How to stay informed:

• Check this policy periodically at productivica.com/privacy
• Review update notifications in the app
• We'll highlight major changes in app update notes

Your options if you disagree:

• Stop using the app before the changes take effect
• Request deletion of your analytics data
• Contact us with concerns at productivica.help@gmail.com

Version history: Previous versions of this privacy policy are available upon request.

Your Choices Summary

Contact Us

Questions? Concerns? Data requests?

📧Email: productivica.help@gmail.com

Response time: Usually within 3 business days (I'm a solo developer!)

For data requests:

• Include "Privacy Request" in the subject
• Specify what you need (export, deletion, information, correction)
• Include your device ID if requesting analytics deletion (find it in Settings → Data & Privacy → View Device ID)

For security concerns:

• Include "Security Incident" in the subject
• Describe the issue in detail
• We'll respond as quickly as possible

Legal Compliance

This privacy policy complies with:

• 🇪🇺 GDPR (General Data Protection Regulation)
• 🇵🇱 RODO (Polish GDPR implementation - Rozporządzenie o Ochronie Danych Osobowych)
• 🇺🇸 CCPA/CPRA (California Consumer Privacy Act and California Privacy Rights Act)
• 🇺🇸 VCDPA (Virginia Consumer Data Protection Act)
• 🇺🇸 CPA (Colorado Privacy Act)
• 🇺🇸 CTDPA (Connecticut Data Privacy Act)
• 🇺🇸 UCPA (Utah Consumer Privacy Act)
• 🇺🇸 TDPSA (Texas Data Privacy and Security Act)
• 🇺🇸 COPPA (Children's Online Privacy Protection Act) - Age 13+ requirement
• 🇨🇦 PIPEDA (Personal Information Protection and Electronic Documents Act)
• 🇬🇧 UK GDPR (United Kingdom General Data Protection Regulation)
• 🇨🇭 Swiss Federal Act on Data Protection (FADP)

Final Notes

No data selling: We will never sell your data to third parties.

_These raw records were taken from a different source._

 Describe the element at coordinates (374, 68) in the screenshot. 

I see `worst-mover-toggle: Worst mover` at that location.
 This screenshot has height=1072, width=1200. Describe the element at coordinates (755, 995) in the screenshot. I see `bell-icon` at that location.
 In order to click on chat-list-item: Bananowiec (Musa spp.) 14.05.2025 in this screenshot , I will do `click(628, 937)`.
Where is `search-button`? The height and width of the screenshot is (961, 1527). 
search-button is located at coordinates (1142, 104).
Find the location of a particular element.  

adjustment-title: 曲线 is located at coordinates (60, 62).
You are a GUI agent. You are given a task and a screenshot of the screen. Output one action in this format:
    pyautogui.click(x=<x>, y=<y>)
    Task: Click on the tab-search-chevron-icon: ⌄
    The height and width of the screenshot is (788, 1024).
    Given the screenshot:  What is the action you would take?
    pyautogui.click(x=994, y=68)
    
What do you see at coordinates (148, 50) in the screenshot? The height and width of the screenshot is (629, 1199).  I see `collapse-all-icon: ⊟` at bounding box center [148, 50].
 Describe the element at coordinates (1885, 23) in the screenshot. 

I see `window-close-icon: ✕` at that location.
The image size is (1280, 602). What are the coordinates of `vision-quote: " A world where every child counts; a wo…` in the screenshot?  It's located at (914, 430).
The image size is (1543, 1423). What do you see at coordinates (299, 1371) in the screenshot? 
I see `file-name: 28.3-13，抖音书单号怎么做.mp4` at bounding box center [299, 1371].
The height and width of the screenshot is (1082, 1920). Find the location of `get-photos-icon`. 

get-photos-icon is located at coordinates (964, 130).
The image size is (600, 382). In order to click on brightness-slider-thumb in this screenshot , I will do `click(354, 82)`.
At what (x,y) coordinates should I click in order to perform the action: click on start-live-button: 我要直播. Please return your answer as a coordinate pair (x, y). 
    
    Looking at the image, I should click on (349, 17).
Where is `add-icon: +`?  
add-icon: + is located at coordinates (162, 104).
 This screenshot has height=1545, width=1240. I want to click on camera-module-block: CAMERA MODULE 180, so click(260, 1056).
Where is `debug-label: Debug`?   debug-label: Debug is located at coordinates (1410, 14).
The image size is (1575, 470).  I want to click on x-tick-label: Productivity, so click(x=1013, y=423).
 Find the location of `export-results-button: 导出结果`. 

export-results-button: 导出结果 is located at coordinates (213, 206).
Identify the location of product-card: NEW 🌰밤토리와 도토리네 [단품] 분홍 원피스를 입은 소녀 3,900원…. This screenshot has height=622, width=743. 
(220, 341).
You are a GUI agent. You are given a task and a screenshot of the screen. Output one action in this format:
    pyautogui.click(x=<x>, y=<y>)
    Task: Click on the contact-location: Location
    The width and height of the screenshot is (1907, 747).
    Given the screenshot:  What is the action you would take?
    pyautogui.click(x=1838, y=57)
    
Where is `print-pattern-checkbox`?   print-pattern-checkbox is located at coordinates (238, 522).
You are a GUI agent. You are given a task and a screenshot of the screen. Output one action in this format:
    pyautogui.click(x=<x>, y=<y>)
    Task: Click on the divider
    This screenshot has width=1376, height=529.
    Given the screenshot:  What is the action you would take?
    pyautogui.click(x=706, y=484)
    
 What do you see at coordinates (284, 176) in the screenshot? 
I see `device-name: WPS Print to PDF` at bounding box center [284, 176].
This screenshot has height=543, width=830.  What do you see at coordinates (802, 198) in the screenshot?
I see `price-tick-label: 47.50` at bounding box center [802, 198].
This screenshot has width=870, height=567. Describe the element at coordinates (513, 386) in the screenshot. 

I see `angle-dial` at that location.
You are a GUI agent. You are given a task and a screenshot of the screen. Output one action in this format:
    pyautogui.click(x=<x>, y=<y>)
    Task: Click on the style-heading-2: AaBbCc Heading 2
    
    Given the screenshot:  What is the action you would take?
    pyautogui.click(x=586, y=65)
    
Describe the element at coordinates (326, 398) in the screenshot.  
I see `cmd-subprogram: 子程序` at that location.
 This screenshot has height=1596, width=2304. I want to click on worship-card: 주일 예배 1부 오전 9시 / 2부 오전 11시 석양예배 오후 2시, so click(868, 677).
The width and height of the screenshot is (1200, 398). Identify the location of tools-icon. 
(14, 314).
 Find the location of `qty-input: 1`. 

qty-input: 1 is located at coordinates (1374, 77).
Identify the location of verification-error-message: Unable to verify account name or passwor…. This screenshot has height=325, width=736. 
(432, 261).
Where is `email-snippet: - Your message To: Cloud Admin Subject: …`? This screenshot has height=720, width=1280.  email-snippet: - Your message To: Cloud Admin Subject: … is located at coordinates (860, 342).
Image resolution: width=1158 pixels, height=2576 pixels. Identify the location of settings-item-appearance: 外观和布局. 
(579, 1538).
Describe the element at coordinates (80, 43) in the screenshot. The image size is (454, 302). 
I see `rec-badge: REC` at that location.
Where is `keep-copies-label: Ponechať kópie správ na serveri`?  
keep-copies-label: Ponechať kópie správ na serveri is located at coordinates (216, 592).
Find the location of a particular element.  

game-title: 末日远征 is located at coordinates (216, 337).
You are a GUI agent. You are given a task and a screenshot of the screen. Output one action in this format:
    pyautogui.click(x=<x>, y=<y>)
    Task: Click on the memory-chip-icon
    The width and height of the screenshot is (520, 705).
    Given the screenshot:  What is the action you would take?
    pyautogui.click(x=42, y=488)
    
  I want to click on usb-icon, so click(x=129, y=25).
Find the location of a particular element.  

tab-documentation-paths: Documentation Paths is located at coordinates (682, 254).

We don't use your data for advertising. We only collect what's needed to provide and improve the app.

Open to feedback: This is my first app, and I'm learning. If you have suggestions for improving privacy practices, I'm all ears. Email me at productivica.help@gmail.com!

Thank you for trusting Productivica with your productivity journey. 🚀

Appendix: Definitions

• Personal Information/Personal Data: Information that identifies you as a specific individual (name, email, etc.) or that can be linked to you.
• Device Identifier: A random ID assigned to your device for analytics purposes, not linked to your personal identity.
• Local Storage: Data stored on your device, not transmitted to any server.
• Standard Contractual Clauses (SCCs): EU-approved contract terms that ensure data transferred outside the EU is protected according to EU standards.
• Data Controller: The entity that determines how and why personal data is processed (that's me, the app developer).
• Data Processor: Third-party services that process data on my behalf (Mixpanel, RevenueCat, Expo).
• GDPR: General Data Protection Regulation - EU law protecting personal data.
• CCPA: California Consumer Privacy Act - California law protecting consumer privacy.